Pero la historia “no oficial” de Tiempo Argentino se remonta a 1952. Para más datos, al 26 de julio, día en que falleció Eva Perón. Ese día había aterrizado en Ezeiza el príncipe Georg von Waldburd-Zeil, que fue enviado de viaje de egresado a recorrer el mundo, tras terminar el colegio secundario. Heredero de una de las familias más ricas de Alemania, Georg amaneció en una Buenos Aires de luto. Con su compañero de viajes intentó almorzar, pero todos los negocios estaban cerrados por el duelo nacional. Regresó al hotel, pero tampoco tuvo suerte: el restaurante también estaba sin personal. El conserje les pasó a los alemanes un dato salvador: “Si asisten al funeral de Evita, tras pasar el ataúd están entregando comida”. El príncipe no dudó. Y se mezcló con los que hacían cola para ver por última vez a Evita. “La lluvia no paraba un solo instante. La fila de llorosos se alargaba, zigzagueando bajo un techo de paraguas y de papel de diario. Se calculó que llegaba a medir tres kilómetros. Esperaban diez horas haciendo cola, helados, empapados, hambrientos, a menudo enfermos”, describió la biógrafa de Eva, Alicia Dujovne Ortiz. Entre ese grupo estaba Georg von Waldburd-Zeil, quien al llegar al vestíbulo donde se exponía a la muerta sintió que la Argentina era un país mágico al que debía regresar. Observó a la mujer cubierta con un sudario blanco y una bandera patria, y se detuvo en el rosario que le habían colocado entre los dedos flaquísimos. Fue una mirada que duró pocos segundos, al instante estaba descendiendo las escalinatas que rodeaban al féretro, empujado por el desfile incesante de descamisados. Tras esa visión que lo impactó, el príncipe recibió lo que tanto buscaba: la vianda, que incluía sándwiches y café, le devolvió el alma al cuerpo.

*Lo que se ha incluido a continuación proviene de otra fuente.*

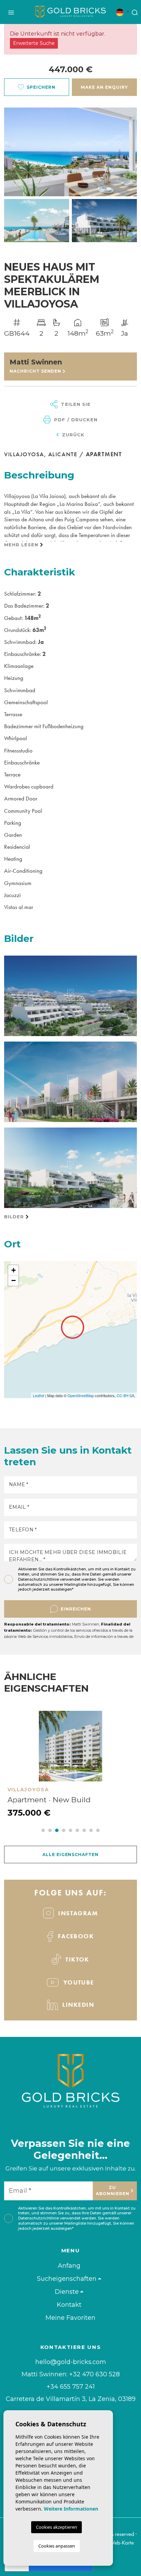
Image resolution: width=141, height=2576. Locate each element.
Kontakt (69, 2305)
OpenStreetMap (80, 1395)
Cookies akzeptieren (56, 2527)
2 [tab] (50, 1830)
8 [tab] (91, 1830)
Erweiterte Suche (34, 43)
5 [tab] (70, 1830)
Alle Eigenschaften (70, 1854)
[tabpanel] (70, 1765)
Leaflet (38, 1395)
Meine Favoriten (70, 2318)
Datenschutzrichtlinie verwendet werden (57, 1579)
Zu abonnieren (112, 2190)
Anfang (69, 2265)
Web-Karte (121, 2542)
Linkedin (77, 2004)
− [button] (13, 1280)
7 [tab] (84, 1830)
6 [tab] (77, 1830)
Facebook (75, 1936)
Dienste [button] (67, 2291)
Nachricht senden (36, 371)
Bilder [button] (15, 1216)
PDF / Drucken (75, 419)
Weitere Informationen (71, 2508)
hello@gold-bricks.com (70, 2362)
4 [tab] (63, 1830)
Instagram (77, 1913)
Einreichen (76, 1608)
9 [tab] (98, 1830)
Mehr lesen (22, 544)
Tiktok (76, 1959)
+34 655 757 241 (71, 2386)
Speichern (41, 87)
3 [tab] (57, 1830)
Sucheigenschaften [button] (67, 2278)
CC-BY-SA (125, 1395)
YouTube (77, 1982)
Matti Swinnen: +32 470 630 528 (71, 2374)
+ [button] (13, 1270)
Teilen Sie (74, 404)
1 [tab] (43, 1830)
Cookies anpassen (56, 2546)
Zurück (72, 434)
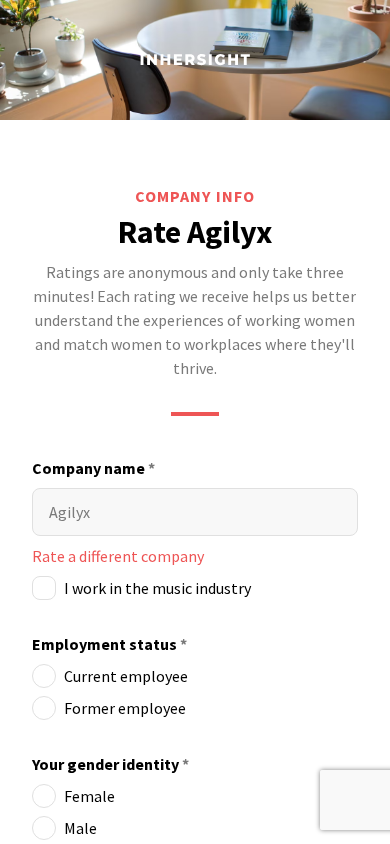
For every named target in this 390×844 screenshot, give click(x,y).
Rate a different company (118, 556)
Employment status (109, 644)
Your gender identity (110, 764)
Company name (93, 468)
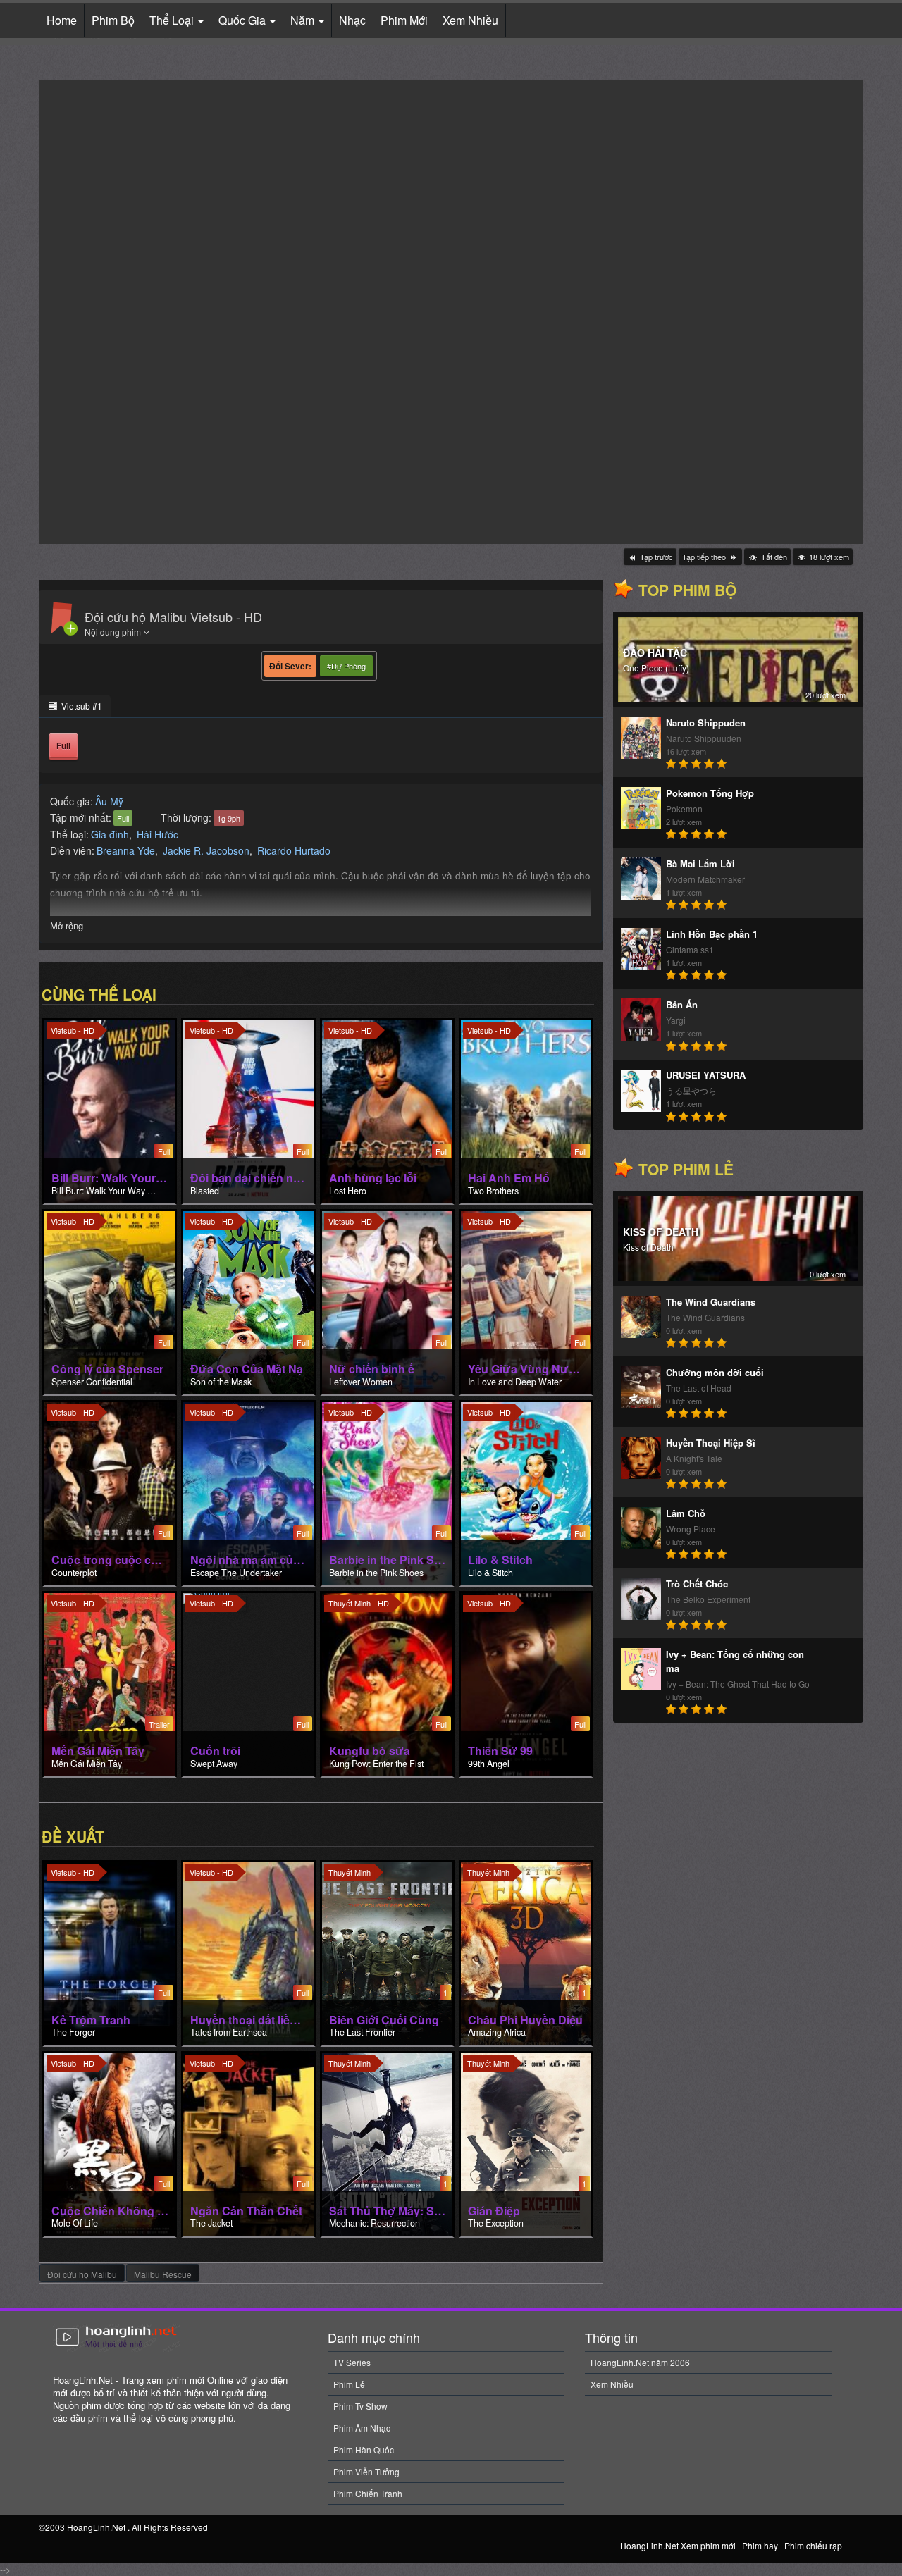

Treinta años después, Georg von Waldburd-Zeil regresaría a la Argentina para invertir algunos dineros en el diario Tiempo Argentino con el socio local, su amigo Carlos Bulgheroni. Por eso el periodista Ernesto Schoo estaba convencido de que los Leonhardt eran apenas la máscara del verdadero propietario: “No intervenían para nada, salvo en eventos de tipo social. No pusieron plata: eran los testaferros de un grupo militar”. En realidad, Leonhardt representaba los intereses del príncipe y de los Bulgheroni.
En las elecciones de 1983, el diario no disimuló su apuesta a favor del peronismo. Después sufrió la venganza radical. En La patria periodística, Susana Carnevale describe de qué modo ingresó la Coordinadora de Enrique Nosiglia a Tiempo Argentino. “Tiempo no pasó nunca el tope impuesto; los 60.000 ejemplares que lograra imprimir en medio de frondosas deudas, subsidiadas por el grupo Bridas, habían descendido. Finalmente, triunfaron los impetuosos, ávidos jóvenes de la Coordinadora de la Capital. Bridas retrocedió. Con un acto reflejo, simultáneo al de sus pies, con las manos retiró los fondos. Por su parte, la juvenil formación ideológica acudió presta a golpear las puertas gubernamentales.”